### PROBLEM REQUIREMENTS
Return the full listing below, unchanged.

[EXERCISE MATERIALS — start]

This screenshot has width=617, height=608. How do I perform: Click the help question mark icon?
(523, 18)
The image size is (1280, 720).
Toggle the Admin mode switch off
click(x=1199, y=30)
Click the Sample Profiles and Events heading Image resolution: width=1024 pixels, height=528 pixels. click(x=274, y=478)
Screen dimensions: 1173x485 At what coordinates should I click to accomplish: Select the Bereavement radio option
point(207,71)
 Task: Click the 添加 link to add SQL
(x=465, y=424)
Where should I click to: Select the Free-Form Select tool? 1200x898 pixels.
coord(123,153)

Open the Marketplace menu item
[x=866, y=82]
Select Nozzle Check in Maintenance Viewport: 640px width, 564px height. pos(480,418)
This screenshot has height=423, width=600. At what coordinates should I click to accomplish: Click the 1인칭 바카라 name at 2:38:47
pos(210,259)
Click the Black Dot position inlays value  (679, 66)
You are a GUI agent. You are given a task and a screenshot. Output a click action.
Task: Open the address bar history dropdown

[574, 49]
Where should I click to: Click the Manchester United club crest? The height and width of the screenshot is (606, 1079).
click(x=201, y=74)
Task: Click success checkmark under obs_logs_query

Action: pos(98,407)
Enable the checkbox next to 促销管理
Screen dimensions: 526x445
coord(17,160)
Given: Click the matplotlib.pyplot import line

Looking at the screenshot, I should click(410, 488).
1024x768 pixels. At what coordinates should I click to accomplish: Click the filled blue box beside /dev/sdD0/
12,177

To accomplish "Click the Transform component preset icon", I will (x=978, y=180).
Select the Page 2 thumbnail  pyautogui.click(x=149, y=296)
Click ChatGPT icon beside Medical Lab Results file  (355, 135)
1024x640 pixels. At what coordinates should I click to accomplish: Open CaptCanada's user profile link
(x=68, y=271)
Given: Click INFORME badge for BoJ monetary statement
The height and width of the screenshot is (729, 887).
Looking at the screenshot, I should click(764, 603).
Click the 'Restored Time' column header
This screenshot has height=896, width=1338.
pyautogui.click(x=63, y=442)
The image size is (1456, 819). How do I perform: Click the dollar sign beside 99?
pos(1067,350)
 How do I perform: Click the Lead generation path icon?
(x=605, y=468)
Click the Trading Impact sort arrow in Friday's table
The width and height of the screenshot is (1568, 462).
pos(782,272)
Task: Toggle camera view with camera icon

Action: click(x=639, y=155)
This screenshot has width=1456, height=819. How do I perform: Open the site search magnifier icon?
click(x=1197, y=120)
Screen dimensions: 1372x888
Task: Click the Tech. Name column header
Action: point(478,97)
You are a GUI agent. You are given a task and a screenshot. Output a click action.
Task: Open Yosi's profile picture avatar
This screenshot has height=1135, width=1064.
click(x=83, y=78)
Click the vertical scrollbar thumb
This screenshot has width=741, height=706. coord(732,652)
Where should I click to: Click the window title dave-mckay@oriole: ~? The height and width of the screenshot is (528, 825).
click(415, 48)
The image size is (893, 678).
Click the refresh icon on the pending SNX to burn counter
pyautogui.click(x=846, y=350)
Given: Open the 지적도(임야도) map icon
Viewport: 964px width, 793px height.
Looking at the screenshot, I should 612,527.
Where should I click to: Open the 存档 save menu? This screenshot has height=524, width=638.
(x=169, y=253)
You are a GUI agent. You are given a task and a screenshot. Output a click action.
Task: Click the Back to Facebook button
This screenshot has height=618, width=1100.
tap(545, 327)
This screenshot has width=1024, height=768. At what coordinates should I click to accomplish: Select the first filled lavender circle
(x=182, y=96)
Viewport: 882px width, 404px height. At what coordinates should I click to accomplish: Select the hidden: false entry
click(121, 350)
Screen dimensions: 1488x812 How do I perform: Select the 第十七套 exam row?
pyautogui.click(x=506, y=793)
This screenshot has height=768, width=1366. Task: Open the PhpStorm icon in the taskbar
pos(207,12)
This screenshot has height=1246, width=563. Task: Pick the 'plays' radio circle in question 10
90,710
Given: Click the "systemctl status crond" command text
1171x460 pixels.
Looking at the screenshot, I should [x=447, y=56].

[EXERCISE MATERIALS — finish]

### TASK OUTPUT
This screenshot has width=617, height=608. How do I perform: Click the help question mark icon?
(523, 18)
The image size is (1280, 720).
Toggle the Admin mode switch off
click(x=1199, y=30)
Click the Sample Profiles and Events heading Image resolution: width=1024 pixels, height=528 pixels. click(x=274, y=478)
Screen dimensions: 1173x485 At what coordinates should I click to accomplish: Select the Bereavement radio option
point(207,71)
 Task: Click the 添加 link to add SQL
(x=465, y=424)
Where should I click to: Select the Free-Form Select tool? 1200x898 pixels.
coord(123,153)

Open the Marketplace menu item
[x=866, y=82]
Select Nozzle Check in Maintenance Viewport: 640px width, 564px height. pos(480,418)
This screenshot has height=423, width=600. At what coordinates should I click to accomplish: Click the 1인칭 바카라 name at 2:38:47
pos(210,259)
Click the Black Dot position inlays value  (679, 66)
You are a GUI agent. You are given a task and a screenshot. Output a click action.
Task: Open the address bar history dropdown

[574, 49]
Where should I click to: Click the Manchester United club crest? The height and width of the screenshot is (606, 1079).
click(x=201, y=74)
Task: Click success checkmark under obs_logs_query

Action: pos(98,407)
Enable the checkbox next to 促销管理
Screen dimensions: 526x445
coord(17,160)
Given: Click the matplotlib.pyplot import line

Looking at the screenshot, I should click(410, 488).
1024x768 pixels. At what coordinates should I click to accomplish: Click the filled blue box beside /dev/sdD0/
12,177

To accomplish "Click the Transform component preset icon", I will (x=978, y=180).
Select the Page 2 thumbnail  pyautogui.click(x=149, y=296)
Click ChatGPT icon beside Medical Lab Results file  (355, 135)
1024x640 pixels. At what coordinates should I click to accomplish: Open CaptCanada's user profile link
(x=68, y=271)
Given: Click INFORME badge for BoJ monetary statement
The height and width of the screenshot is (729, 887).
Looking at the screenshot, I should click(764, 603).
Click the 'Restored Time' column header
This screenshot has height=896, width=1338.
pyautogui.click(x=63, y=442)
The image size is (1456, 819). How do I perform: Click the dollar sign beside 99?
pos(1067,350)
 How do I perform: Click the Lead generation path icon?
(x=605, y=468)
Click the Trading Impact sort arrow in Friday's table
The width and height of the screenshot is (1568, 462).
pos(782,272)
Task: Toggle camera view with camera icon

Action: click(x=639, y=155)
This screenshot has width=1456, height=819. How do I perform: Open the site search magnifier icon?
click(x=1197, y=120)
Screen dimensions: 1372x888
Task: Click the Tech. Name column header
Action: point(478,97)
You are a GUI agent. You are given a task and a screenshot. Output a click action.
Task: Open Yosi's profile picture avatar
This screenshot has height=1135, width=1064.
click(x=83, y=78)
Click the vertical scrollbar thumb
This screenshot has width=741, height=706. coord(732,652)
Where should I click to: Click the window title dave-mckay@oriole: ~? The height and width of the screenshot is (528, 825).
click(415, 48)
The image size is (893, 678).
Click the refresh icon on the pending SNX to burn counter
pyautogui.click(x=846, y=350)
Given: Open the 지적도(임야도) map icon
Viewport: 964px width, 793px height.
Looking at the screenshot, I should 612,527.
Where should I click to: Open the 存档 save menu? This screenshot has height=524, width=638.
(x=169, y=253)
You are a GUI agent. You are given a task and a screenshot. Output a click action.
Task: Click the Back to Facebook button
This screenshot has height=618, width=1100.
tap(545, 327)
This screenshot has width=1024, height=768. At what coordinates should I click to accomplish: Select the first filled lavender circle
(x=182, y=96)
Viewport: 882px width, 404px height. At what coordinates should I click to accomplish: Select the hidden: false entry
click(121, 350)
Screen dimensions: 1488x812 How do I perform: Select the 第十七套 exam row?
pyautogui.click(x=506, y=793)
This screenshot has height=768, width=1366. Task: Open the PhpStorm icon in the taskbar
pos(207,12)
This screenshot has height=1246, width=563. Task: Pick the 'plays' radio circle in question 10
90,710
Given: Click the "systemctl status crond" command text
1171x460 pixels.
Looking at the screenshot, I should [x=447, y=56].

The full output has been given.